As Howard Portnoy noted earlier, some countries that ban or heavily restrict guns have higher rates of mass shootings than the U.S. does. Yet, in discussing the recent college murders in Roseburg, Oregon, President Obama falsely claimed we need more gun regulations because “states with the most gun laws tend to have the fewest gun deaths.”
As a Washington Post fact-checker notes, the president’s claim was based on a misleading August 28 National Journal article by Libby Isenstein that has been touted by gun-control groups. That article bizarrely excluded many states with low homicide rates and few gun laws in reaching the conclusion that “the states with the most gun laws” have “the fewest gun-related deaths” while “states with fewer regulations typically have a much higher death rate from guns.”
The National Journal disproportionately excluded low-crime, pro-gun states such as Vermont, South Dakota, and Maine from its chart of homicide rates precisely because their homicide rate was low. These states have few gun laws (Vermont has the least of any state) and very low homicide rates. If you disproportionately exclude unregulated states that are safest from the calculation of which states have the lowest homicide rates, that will create the false impression that states with the most gun laws have the fewest gun deaths.
These “pro-gun” states have low homicide rates (for example, Vermont had the third lowest homicide rate in 2013, the lowest gun murder rate in 2010, and the second-lowest gun murder rate in 2007-2010. South Dakota had the fourth-lowest gun-homicide rate in 2007-2010).
But in its discussions of “Concealed Carry” and “Background Checks,” the National Journal deletes these states from its charts comparing pro-gun and anti-gun states by “Gun-related homicides per 100,000 people, by state (2013).” It deletes Vermont, South Dakota, Maine, and 8 other states (6 of which have few gun regulations) from each chart, claiming that these states had “too few homicides to calculate a reliable rate.” 9 of the 11 states excluded broadly allow concealed carry and do not impose additional background-check requirements beyond those contained in federal law.

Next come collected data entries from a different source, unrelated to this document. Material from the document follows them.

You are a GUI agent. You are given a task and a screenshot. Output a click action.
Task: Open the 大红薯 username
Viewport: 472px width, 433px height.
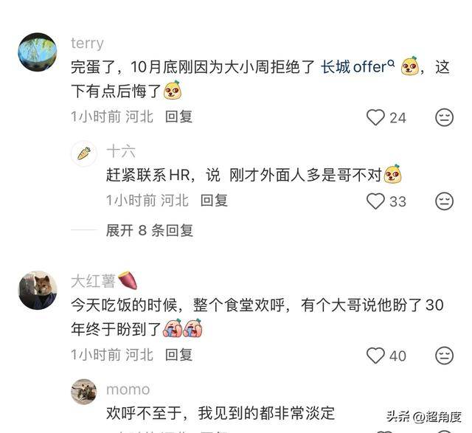94,281
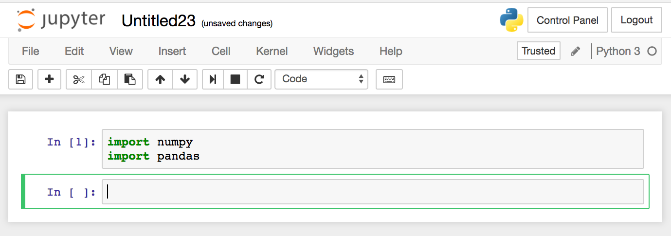Image resolution: width=671 pixels, height=236 pixels.
Task: Click the Logout button
Action: (x=636, y=20)
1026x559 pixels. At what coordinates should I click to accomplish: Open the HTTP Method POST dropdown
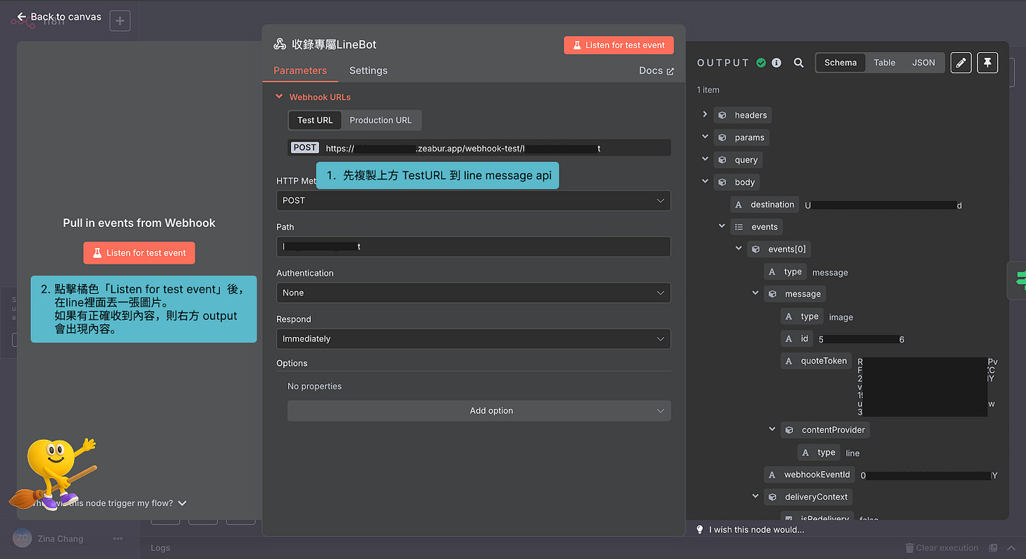coord(473,201)
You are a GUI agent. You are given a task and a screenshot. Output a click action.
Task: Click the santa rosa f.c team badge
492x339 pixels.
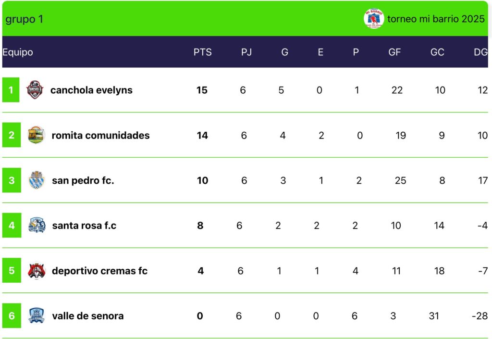37,225
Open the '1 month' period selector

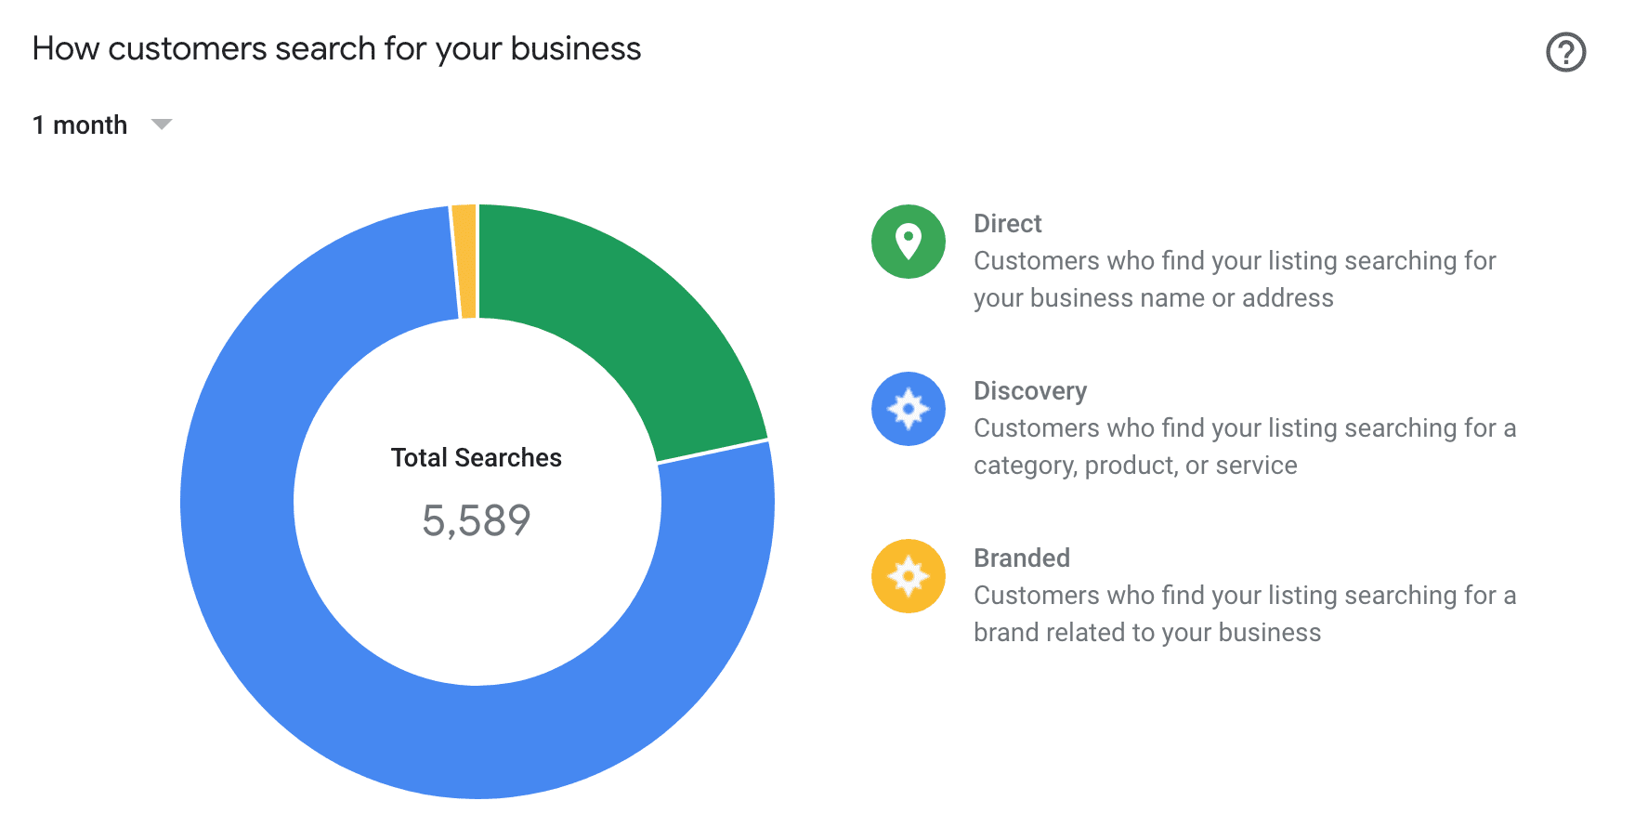click(102, 125)
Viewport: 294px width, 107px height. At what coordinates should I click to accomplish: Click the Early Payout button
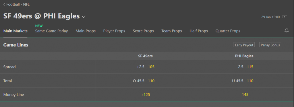[x=244, y=45]
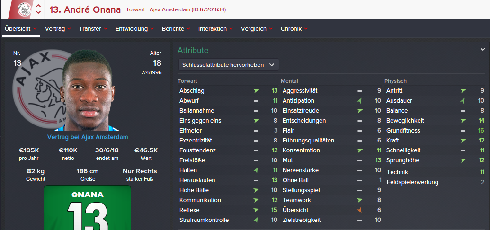The image size is (490, 230).
Task: Collapse the Attribute panel with its chevron
Action: coord(483,49)
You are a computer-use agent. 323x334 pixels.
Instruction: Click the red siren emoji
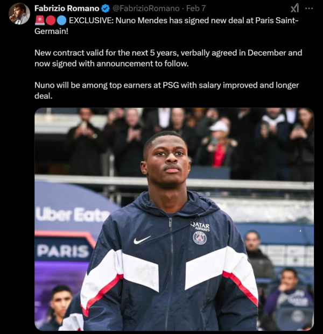[x=40, y=20]
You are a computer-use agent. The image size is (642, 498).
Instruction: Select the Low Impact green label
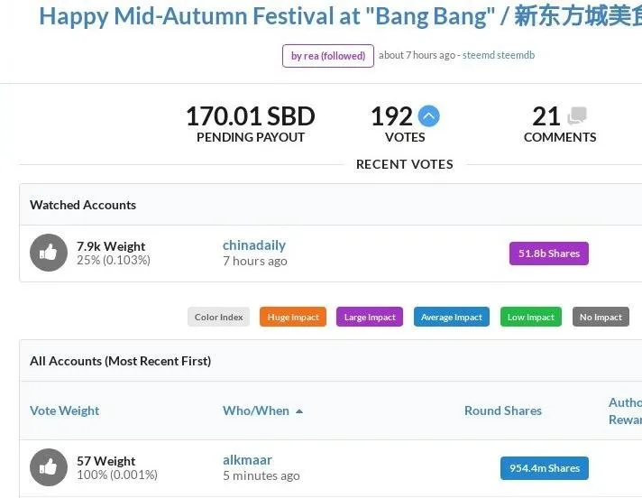coord(531,317)
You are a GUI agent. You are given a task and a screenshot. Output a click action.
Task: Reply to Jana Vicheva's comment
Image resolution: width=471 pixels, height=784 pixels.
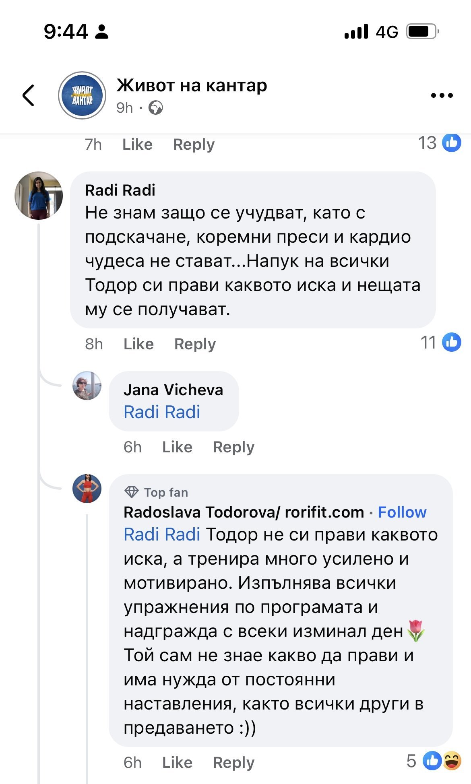(x=233, y=447)
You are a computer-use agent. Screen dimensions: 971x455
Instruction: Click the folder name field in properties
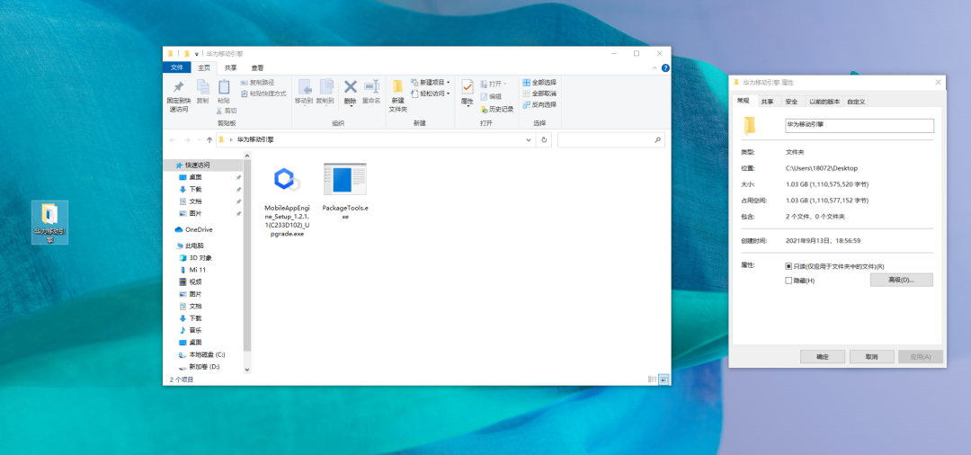pos(860,126)
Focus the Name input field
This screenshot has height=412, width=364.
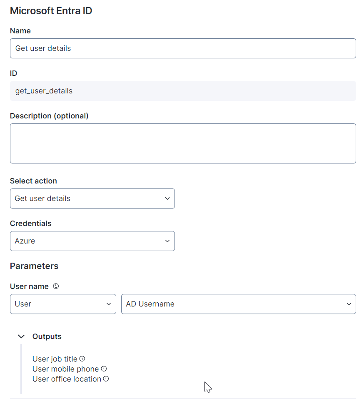(x=183, y=48)
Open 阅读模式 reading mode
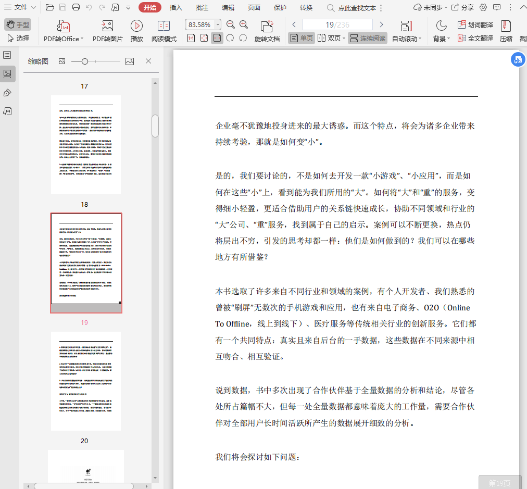 (164, 26)
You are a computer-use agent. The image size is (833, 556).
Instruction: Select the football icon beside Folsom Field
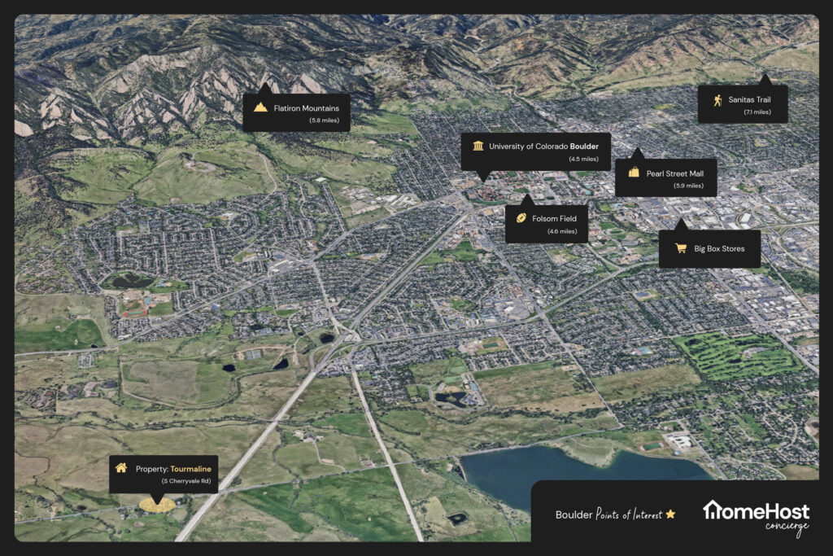[521, 218]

But the National Journal deliberately excluded those states, writing, “In 2013, Alaska, Idaho, Maine, Montana, New Hampshire, North Dakota, South Dakota, Vermont, and Wyoming had too few homicides to calculate a reliable rate.”
It is truly bizarre to exclude the states with the fewest gun deaths from an article about what states have “the fewest gun deaths.” This is an egregious act of cherry-picking.
But that was apparently how the National Journal managed to claim that “the states that impose the most restrictions on gun users also have the lowest rates of gun-related deaths, while states with fewer regulations typically have a much higher death rate from guns.” (In 2013, the state with the nation’s lowest murder rate and lowest rate of gun-related homicides was Iowa, which is middling in terms of the number of gun laws. In 2007-2010, it ranked fifth-lowest in number of gun-related homicides. It does not have the “most gun laws.” It broadly permits concealed carry but also requires certain background checks. For some reason, the National Journal left Iowa in, while excluding other low-homicide, low-crime states like Vermont that have even fewer gun laws.).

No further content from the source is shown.